Pierre noire, sanguine et estompe.

“L’un” des derniers représentants d’une dynastie illustre de portraitistes parisiens, Daniel Dumonstier fut celui qui ancra au XVIIe siècle l’art subtil du « crayon » spécifique de la Renaissance française. Développée dès la fin du XVe siècle par Jean Perréal et perfectionné par Jehannet Clouet et son fils François, cette technique très simple, puisqu’il ne s’agit que de pierre noire et de sanguine sur papier non préparé, n’en nécessitait pas moins une main sûre et virtuose, capable, en une courte séance de pose, de saisir le modèle dans sa vérité. Le tout, sans jamais s’écarter d’une formule conventionnelle de portrait en petit buste, ni, pour autant, recourir à l’idéalisation. Transposé très précisément dans la peinture autant de fois que nécessaire, réduit pour être repris en miniature, simplifié pour l’émail peint de Limoges : au XVIe siècle, le portrait dessiné était la source de toute une production et le mot « crayon » était même synonyme de « portrait ». Cependant, à l’exception notable des œuvres des Clouet réclamées par Catherine de Médicis, ces feuilles n’avaient aucune vocation à circuler et demeuraient dans les ateliers des portraitistes royaux.

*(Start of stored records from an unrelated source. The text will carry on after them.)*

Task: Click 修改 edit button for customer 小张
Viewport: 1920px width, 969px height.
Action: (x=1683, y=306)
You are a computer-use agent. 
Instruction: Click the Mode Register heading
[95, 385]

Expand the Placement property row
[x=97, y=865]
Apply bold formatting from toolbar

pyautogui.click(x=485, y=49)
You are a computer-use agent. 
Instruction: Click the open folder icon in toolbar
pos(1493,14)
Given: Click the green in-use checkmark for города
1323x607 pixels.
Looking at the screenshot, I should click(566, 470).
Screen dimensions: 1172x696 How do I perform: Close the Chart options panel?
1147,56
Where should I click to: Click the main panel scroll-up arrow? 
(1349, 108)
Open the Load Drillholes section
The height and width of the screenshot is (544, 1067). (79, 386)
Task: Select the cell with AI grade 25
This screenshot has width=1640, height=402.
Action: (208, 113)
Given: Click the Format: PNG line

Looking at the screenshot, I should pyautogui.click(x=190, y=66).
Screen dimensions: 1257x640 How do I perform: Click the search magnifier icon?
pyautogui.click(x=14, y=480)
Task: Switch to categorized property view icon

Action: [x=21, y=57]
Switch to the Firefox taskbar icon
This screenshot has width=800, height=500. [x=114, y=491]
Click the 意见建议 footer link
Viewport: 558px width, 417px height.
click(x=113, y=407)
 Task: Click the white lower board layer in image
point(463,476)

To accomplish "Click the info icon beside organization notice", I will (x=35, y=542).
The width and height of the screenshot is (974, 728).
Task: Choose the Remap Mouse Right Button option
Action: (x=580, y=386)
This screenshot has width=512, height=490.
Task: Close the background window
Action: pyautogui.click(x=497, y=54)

Ceci explique la richesse du Cabinet des estampes de la Bibliothèque nationale de France qui avait absorbé les grandes collections graphiques parisiennes formées à la fin du XVIIe siècle à partir, entre autres, des fonds d’atelier des trois familles d’artistes qui avaient succédé aux Clouet : les Decourt, les Quesnel et les Dumonstier.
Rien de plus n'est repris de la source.